■ The problem: Copy out every one of the rows below verbatim, line for line.

### Data provided

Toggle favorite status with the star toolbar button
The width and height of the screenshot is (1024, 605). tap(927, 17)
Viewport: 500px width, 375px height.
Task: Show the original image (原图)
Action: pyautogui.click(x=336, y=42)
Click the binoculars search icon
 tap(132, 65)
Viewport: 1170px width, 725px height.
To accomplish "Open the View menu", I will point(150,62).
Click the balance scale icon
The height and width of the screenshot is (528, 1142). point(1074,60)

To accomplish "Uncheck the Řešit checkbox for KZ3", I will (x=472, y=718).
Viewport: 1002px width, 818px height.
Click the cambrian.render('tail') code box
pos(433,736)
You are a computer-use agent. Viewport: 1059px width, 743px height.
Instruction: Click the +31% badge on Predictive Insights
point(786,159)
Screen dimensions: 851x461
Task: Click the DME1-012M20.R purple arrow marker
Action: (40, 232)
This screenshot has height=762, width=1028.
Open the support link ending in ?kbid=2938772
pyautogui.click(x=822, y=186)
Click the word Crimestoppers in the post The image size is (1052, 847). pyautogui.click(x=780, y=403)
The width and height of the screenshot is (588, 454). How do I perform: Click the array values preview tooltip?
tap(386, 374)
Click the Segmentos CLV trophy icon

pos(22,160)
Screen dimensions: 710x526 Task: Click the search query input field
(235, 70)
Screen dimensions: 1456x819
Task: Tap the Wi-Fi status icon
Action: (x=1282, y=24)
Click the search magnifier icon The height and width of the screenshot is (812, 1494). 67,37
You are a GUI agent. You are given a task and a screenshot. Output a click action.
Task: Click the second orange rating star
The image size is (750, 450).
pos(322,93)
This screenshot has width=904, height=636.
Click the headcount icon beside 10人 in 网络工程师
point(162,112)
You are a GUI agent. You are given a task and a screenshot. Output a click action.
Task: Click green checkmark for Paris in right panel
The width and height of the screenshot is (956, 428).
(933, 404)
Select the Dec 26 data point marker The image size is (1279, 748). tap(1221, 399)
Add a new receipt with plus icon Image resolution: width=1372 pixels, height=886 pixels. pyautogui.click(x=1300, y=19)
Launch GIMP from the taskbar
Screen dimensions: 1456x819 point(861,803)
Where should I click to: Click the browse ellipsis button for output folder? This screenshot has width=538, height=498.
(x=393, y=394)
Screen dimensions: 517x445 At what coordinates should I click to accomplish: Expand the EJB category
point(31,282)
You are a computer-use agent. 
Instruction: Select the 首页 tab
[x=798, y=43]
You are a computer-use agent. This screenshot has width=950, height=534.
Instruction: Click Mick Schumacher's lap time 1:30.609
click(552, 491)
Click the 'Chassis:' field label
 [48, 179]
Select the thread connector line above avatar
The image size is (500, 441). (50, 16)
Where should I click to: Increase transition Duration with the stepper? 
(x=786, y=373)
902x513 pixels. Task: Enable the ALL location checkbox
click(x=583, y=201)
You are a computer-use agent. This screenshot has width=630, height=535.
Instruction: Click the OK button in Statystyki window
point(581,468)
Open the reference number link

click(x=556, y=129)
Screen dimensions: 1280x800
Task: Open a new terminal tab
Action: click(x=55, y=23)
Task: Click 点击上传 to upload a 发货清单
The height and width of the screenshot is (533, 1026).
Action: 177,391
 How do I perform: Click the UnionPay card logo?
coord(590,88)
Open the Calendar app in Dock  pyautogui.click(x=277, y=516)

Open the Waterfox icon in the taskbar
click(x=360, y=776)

######

■ Answer to this problem:
Toggle favorite status with the star toolbar button
The width and height of the screenshot is (1024, 605). tap(927, 17)
Viewport: 500px width, 375px height.
Task: Show the original image (原图)
Action: pyautogui.click(x=336, y=42)
Click the binoculars search icon
 tap(132, 65)
Viewport: 1170px width, 725px height.
To accomplish "Open the View menu", I will point(150,62).
Click the balance scale icon
The height and width of the screenshot is (528, 1142). point(1074,60)

To accomplish "Uncheck the Řešit checkbox for KZ3", I will (x=472, y=718).
Viewport: 1002px width, 818px height.
Click the cambrian.render('tail') code box
pos(433,736)
You are a computer-use agent. Viewport: 1059px width, 743px height.
Instruction: Click the +31% badge on Predictive Insights
point(786,159)
Screen dimensions: 851x461
Task: Click the DME1-012M20.R purple arrow marker
Action: (40, 232)
This screenshot has height=762, width=1028.
Open the support link ending in ?kbid=2938772
pyautogui.click(x=822, y=186)
Click the word Crimestoppers in the post The image size is (1052, 847). pyautogui.click(x=780, y=403)
The width and height of the screenshot is (588, 454). How do I perform: Click the array values preview tooltip?
tap(386, 374)
Click the Segmentos CLV trophy icon

pos(22,160)
Screen dimensions: 710x526 Task: Click the search query input field
(235, 70)
Screen dimensions: 1456x819
Task: Tap the Wi-Fi status icon
Action: (x=1282, y=24)
Click the search magnifier icon The height and width of the screenshot is (812, 1494). 67,37
You are a GUI agent. You are given a task and a screenshot. Output a click action.
Task: Click the second orange rating star
The image size is (750, 450).
pos(322,93)
This screenshot has width=904, height=636.
Click the headcount icon beside 10人 in 网络工程师
point(162,112)
You are a GUI agent. You are given a task and a screenshot. Output a click action.
Task: Click green checkmark for Paris in right panel
The width and height of the screenshot is (956, 428).
(933, 404)
Select the Dec 26 data point marker The image size is (1279, 748). tap(1221, 399)
Add a new receipt with plus icon Image resolution: width=1372 pixels, height=886 pixels. pyautogui.click(x=1300, y=19)
Launch GIMP from the taskbar
Screen dimensions: 1456x819 point(861,803)
Where should I click to: Click the browse ellipsis button for output folder? This screenshot has width=538, height=498.
(x=393, y=394)
Screen dimensions: 517x445 At what coordinates should I click to accomplish: Expand the EJB category
point(31,282)
You are a computer-use agent. 
Instruction: Select the 首页 tab
[x=798, y=43]
You are a computer-use agent. This screenshot has width=950, height=534.
Instruction: Click Mick Schumacher's lap time 1:30.609
click(552, 491)
Click the 'Chassis:' field label
 [48, 179]
Select the thread connector line above avatar
The image size is (500, 441). (50, 16)
Where should I click to: Increase transition Duration with the stepper? 
(x=786, y=373)
902x513 pixels. Task: Enable the ALL location checkbox
click(x=583, y=201)
You are a computer-use agent. This screenshot has width=630, height=535.
Instruction: Click the OK button in Statystyki window
point(581,468)
Open the reference number link

click(x=556, y=129)
Screen dimensions: 1280x800
Task: Open a new terminal tab
Action: click(x=55, y=23)
Task: Click 点击上传 to upload a 发货清单
The height and width of the screenshot is (533, 1026).
Action: 177,391
 How do I perform: Click the UnionPay card logo?
coord(590,88)
Open the Calendar app in Dock  pyautogui.click(x=277, y=516)

Open the Waterfox icon in the taskbar
click(x=360, y=776)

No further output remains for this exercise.